EXERCISE:
Skipping any pictures, repeat exactly and only the lines from the one that holds "Expand the More navigation menu" to the last line of the material, both included.

RECORDS FOR THE TASK:
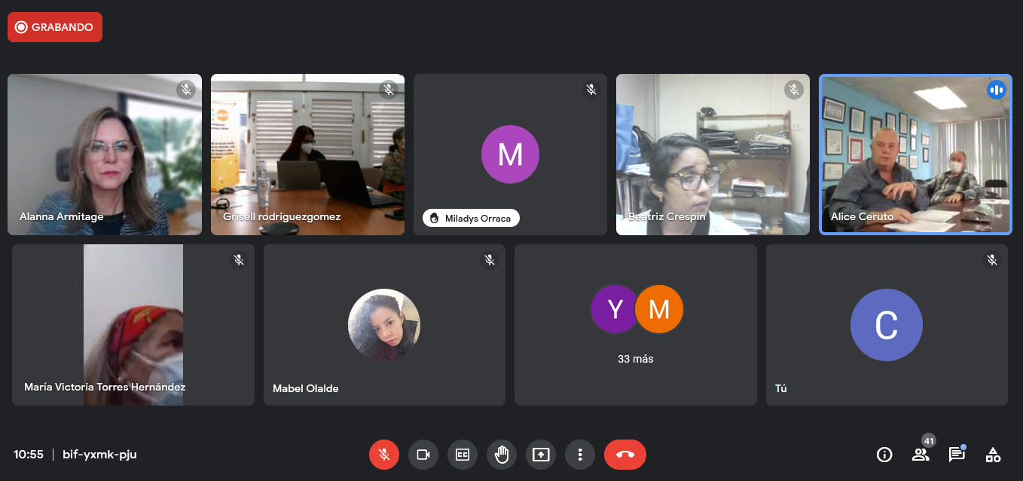Viewport: 1023px width, 481px height.
Task: Open the present screen option
Action: pos(541,455)

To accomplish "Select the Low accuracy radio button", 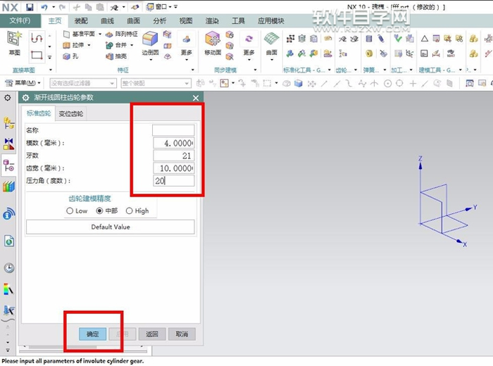I will (x=70, y=210).
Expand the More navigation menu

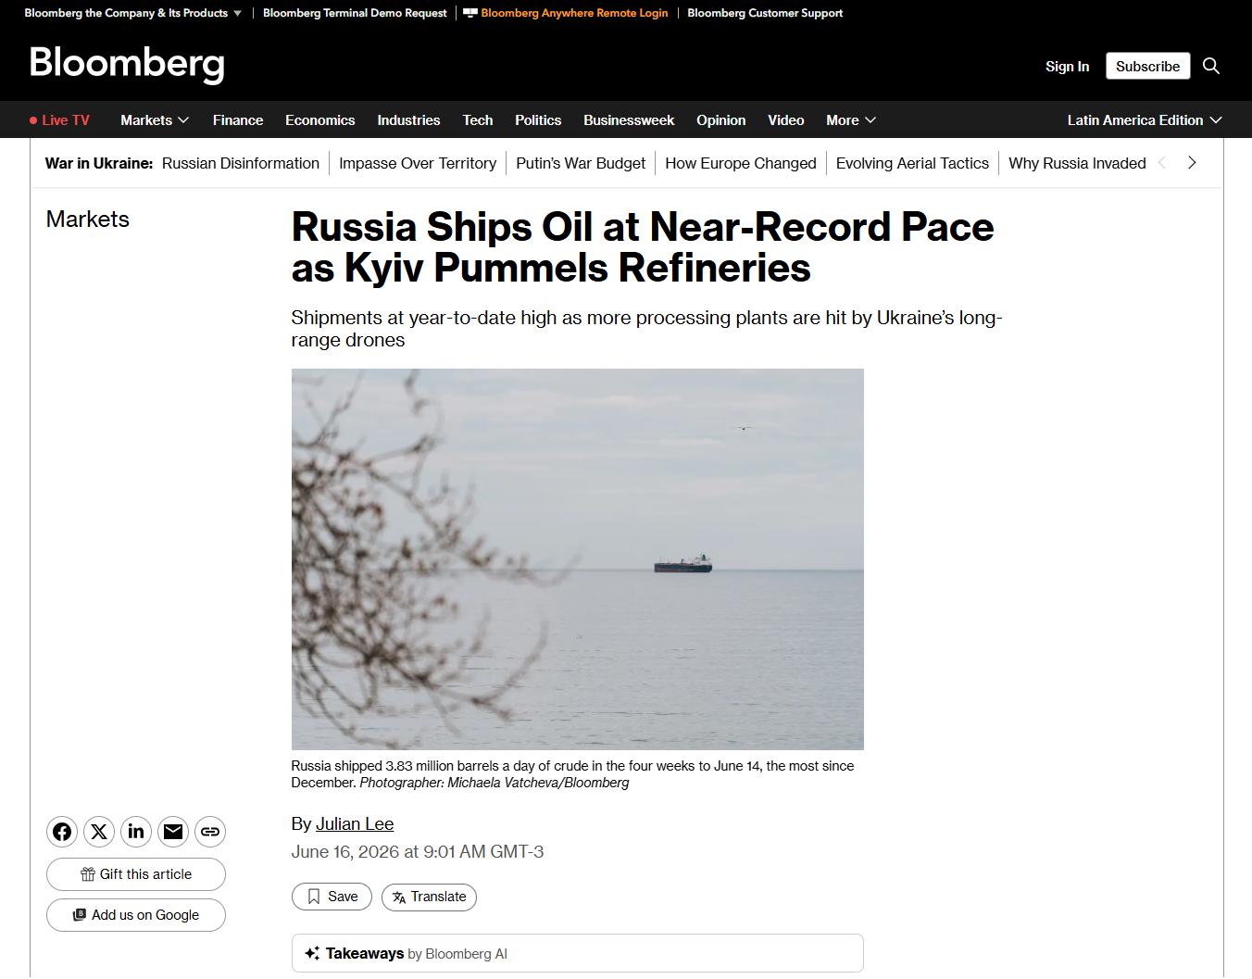pyautogui.click(x=851, y=120)
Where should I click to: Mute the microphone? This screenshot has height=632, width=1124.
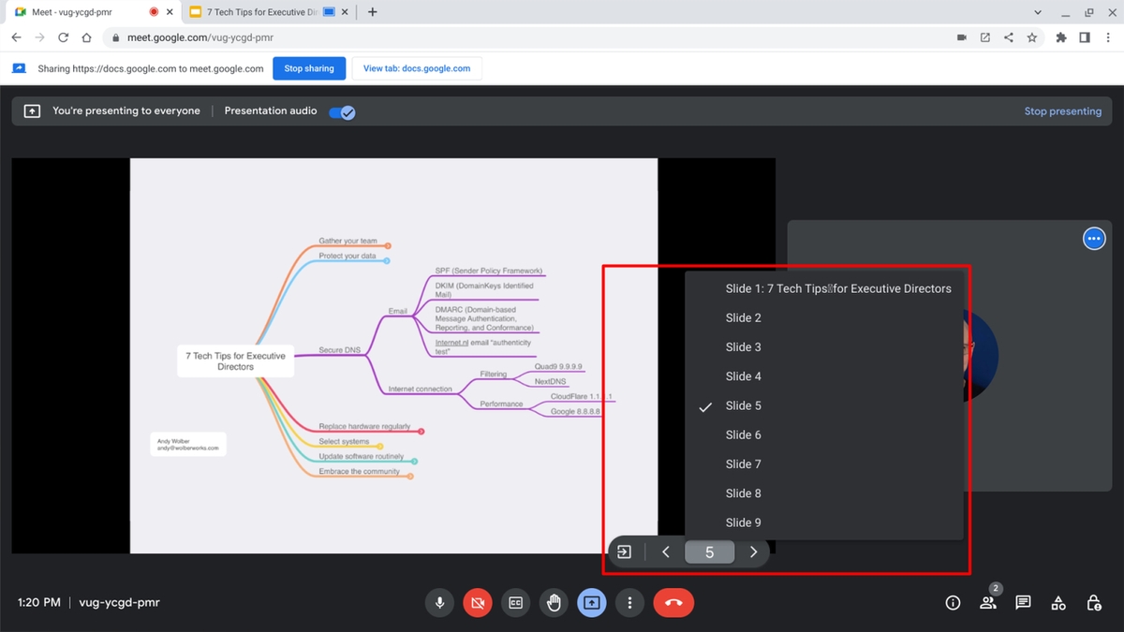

RESPONSE BOX:
Expand the More navigation menu

pyautogui.click(x=851, y=120)
Where should I click to: Mute the microphone? This screenshot has height=632, width=1124.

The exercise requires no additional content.